### Exercise materials
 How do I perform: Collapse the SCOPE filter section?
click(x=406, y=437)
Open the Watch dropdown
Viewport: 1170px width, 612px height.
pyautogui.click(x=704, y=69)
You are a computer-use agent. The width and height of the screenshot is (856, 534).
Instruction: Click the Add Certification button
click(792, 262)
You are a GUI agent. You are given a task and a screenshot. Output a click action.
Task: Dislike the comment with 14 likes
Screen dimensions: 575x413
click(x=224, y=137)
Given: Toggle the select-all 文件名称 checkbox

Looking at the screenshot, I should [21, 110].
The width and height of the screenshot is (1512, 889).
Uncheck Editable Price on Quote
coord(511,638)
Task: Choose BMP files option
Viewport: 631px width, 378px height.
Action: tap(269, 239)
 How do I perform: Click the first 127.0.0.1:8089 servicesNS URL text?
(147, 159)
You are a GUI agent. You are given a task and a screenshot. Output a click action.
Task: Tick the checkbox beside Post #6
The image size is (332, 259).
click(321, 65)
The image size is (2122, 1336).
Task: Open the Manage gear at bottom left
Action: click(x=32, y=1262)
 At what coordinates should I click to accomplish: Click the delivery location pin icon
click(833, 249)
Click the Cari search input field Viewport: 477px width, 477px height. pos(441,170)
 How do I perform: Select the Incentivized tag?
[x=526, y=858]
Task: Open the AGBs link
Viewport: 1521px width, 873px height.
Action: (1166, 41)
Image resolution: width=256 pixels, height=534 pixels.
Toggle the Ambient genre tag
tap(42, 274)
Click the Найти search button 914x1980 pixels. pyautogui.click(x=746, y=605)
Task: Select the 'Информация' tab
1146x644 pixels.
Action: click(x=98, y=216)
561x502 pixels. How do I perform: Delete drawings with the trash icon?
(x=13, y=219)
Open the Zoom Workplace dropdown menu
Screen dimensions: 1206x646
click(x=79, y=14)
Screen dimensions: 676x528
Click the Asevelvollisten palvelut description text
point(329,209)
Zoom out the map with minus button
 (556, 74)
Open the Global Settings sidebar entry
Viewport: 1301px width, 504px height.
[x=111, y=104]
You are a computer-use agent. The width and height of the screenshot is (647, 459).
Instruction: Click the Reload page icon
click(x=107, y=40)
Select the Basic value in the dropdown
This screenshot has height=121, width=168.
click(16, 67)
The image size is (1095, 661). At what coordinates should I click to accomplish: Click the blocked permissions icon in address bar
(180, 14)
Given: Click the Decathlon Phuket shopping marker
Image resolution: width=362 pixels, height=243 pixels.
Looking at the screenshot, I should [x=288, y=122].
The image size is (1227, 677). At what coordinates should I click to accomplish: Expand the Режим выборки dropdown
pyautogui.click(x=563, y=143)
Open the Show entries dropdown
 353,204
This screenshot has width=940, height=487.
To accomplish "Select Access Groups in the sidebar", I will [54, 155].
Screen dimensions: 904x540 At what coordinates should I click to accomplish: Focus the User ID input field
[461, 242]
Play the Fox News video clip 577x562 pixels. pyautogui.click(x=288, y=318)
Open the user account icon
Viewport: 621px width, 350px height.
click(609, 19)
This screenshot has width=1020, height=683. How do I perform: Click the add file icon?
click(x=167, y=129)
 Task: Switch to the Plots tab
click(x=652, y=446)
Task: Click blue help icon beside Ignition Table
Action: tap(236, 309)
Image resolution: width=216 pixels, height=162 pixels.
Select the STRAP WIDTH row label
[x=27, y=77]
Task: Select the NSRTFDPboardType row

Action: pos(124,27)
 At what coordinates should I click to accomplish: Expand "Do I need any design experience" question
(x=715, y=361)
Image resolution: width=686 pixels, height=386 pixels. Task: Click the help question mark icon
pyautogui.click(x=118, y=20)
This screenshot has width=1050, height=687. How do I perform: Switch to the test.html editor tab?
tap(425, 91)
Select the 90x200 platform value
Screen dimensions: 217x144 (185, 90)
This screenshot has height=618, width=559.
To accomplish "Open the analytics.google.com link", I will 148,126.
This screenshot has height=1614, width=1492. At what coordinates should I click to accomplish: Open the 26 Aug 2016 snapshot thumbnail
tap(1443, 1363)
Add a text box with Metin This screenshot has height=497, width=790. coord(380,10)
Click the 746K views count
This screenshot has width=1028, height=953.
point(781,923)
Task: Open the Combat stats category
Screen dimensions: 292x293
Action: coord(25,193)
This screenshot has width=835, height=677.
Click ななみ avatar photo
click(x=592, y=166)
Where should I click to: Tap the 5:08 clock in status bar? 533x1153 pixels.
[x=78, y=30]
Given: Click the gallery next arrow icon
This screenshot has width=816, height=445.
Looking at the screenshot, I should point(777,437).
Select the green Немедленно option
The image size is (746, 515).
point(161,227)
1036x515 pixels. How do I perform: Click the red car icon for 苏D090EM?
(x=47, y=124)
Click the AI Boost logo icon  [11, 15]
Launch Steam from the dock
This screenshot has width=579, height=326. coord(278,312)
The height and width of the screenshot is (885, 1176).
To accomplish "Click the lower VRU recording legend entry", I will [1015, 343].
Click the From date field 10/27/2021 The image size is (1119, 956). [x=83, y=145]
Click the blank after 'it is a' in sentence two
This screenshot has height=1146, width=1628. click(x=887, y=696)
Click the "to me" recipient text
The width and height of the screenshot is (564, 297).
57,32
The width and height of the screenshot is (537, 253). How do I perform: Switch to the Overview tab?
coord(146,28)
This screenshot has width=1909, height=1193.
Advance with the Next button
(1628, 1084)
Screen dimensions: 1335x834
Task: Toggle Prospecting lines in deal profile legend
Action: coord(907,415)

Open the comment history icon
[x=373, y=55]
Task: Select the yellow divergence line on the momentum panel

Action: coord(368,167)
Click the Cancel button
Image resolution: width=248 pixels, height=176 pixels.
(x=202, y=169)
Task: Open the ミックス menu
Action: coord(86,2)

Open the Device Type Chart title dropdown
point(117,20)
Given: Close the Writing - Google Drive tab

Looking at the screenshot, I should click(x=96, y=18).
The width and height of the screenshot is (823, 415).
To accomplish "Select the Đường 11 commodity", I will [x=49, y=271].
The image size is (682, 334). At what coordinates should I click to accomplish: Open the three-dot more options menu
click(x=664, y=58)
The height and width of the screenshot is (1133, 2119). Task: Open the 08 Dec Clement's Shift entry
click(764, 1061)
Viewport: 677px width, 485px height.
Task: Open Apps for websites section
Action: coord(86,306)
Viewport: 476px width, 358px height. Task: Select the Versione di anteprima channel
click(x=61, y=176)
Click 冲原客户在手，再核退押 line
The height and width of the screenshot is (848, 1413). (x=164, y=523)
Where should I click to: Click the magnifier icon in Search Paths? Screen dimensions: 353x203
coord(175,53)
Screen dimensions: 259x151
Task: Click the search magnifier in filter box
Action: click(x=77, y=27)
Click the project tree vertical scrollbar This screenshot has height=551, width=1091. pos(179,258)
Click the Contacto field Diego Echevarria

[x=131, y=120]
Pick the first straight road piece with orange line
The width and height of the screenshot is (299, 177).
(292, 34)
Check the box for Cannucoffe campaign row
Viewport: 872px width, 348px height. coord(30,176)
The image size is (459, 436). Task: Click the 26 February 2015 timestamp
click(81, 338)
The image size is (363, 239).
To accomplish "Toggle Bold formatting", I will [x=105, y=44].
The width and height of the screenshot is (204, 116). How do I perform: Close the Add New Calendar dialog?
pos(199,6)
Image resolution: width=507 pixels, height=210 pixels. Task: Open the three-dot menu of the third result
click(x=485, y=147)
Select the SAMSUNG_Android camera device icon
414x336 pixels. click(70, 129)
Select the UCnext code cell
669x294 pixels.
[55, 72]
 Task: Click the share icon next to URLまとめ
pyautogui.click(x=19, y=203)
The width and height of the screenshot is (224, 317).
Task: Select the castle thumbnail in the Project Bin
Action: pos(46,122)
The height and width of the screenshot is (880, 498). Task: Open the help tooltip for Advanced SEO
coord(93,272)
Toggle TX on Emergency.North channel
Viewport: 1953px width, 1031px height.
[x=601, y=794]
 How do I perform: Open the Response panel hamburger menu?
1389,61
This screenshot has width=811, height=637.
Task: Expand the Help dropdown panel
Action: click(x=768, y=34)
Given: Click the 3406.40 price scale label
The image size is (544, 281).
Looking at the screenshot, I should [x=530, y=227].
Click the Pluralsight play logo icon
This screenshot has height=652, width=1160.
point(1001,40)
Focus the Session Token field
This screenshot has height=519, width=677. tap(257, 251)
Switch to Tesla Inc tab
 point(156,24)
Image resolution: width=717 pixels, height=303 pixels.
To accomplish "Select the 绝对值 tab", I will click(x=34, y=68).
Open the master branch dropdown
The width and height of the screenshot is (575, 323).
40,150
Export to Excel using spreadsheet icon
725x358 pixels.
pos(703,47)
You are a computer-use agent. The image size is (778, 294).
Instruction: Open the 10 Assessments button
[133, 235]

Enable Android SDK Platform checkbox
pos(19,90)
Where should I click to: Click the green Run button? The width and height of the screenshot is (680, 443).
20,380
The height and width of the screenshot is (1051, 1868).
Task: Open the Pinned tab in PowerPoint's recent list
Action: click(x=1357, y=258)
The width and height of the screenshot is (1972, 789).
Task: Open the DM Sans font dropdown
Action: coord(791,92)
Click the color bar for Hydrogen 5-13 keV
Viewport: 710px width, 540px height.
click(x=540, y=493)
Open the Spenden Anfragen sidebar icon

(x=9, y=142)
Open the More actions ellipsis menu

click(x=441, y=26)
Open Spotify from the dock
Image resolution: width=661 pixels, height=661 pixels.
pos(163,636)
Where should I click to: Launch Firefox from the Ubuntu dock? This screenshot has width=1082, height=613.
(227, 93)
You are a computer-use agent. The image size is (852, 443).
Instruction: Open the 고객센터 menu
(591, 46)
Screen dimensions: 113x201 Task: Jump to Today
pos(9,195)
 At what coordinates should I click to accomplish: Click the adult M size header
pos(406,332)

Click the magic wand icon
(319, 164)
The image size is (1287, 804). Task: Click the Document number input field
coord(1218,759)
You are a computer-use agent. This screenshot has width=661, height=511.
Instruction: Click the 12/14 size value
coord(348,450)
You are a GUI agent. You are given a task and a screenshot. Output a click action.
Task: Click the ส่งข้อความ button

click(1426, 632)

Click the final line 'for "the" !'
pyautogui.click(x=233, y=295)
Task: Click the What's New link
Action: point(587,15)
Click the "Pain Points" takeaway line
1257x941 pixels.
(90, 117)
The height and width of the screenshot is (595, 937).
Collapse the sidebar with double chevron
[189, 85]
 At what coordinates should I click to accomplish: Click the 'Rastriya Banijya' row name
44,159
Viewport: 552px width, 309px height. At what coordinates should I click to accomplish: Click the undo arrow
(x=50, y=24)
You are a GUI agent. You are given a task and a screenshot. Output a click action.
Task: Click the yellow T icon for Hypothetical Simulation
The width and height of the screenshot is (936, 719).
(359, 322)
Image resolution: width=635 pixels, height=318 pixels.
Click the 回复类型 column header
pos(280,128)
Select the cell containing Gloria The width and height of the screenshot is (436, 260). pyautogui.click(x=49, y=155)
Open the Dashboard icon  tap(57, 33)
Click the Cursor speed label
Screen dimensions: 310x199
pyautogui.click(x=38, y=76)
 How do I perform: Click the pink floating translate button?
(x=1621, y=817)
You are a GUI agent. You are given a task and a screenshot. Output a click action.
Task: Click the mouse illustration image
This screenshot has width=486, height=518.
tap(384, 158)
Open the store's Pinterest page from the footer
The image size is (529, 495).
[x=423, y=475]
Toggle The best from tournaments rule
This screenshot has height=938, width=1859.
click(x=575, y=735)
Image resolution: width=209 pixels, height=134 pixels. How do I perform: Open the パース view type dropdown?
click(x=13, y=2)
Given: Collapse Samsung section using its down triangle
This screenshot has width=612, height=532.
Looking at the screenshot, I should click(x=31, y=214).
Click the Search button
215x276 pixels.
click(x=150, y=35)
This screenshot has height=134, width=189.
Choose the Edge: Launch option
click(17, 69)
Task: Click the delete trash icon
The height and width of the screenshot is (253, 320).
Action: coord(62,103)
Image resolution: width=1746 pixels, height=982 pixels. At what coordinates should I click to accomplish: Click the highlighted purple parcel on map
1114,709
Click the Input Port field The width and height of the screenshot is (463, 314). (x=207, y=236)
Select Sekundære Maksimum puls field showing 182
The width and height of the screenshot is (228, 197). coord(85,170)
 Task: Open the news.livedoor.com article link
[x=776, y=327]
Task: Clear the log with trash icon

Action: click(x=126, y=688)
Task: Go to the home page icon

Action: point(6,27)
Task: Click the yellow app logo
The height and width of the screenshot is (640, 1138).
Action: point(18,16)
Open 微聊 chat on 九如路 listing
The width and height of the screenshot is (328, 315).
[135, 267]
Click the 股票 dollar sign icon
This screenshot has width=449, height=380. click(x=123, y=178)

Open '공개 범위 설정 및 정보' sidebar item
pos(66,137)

### The problem
Express the data lines between the one holding "Where should I click to: Launch" and the one holding "coord(1218,759)", inclusive, as a Markdown table with columns "Row" and "Entry", numbering each line in the Row column. Leave out blank lines.

### The reply
| Row | Entry |
|---|---|
| 1 | Where should I click to: Launch Firefox from the Ubuntu dock? This screenshot has width=1082, height=613. |
| 2 | (227, 93) |
| 3 | You are a computer-use agent. The image size is (852, 443). |
| 4 | Instruction: Open the 고객센터 menu |
| 5 | (591, 46) |
| 6 | Screen dimensions: 113x201 Task: Jump to Today |
| 7 | pos(9,195) |
| 8 |  At what coordinates should I click to accomplish: Click the adult M size header |
| 9 | pos(406,332) |
| 10 | Click the magic wand icon |
| 11 | (319, 164) |
| 12 | The image size is (1287, 804). Task: Click the Document number input field |
| 13 | coord(1218,759) |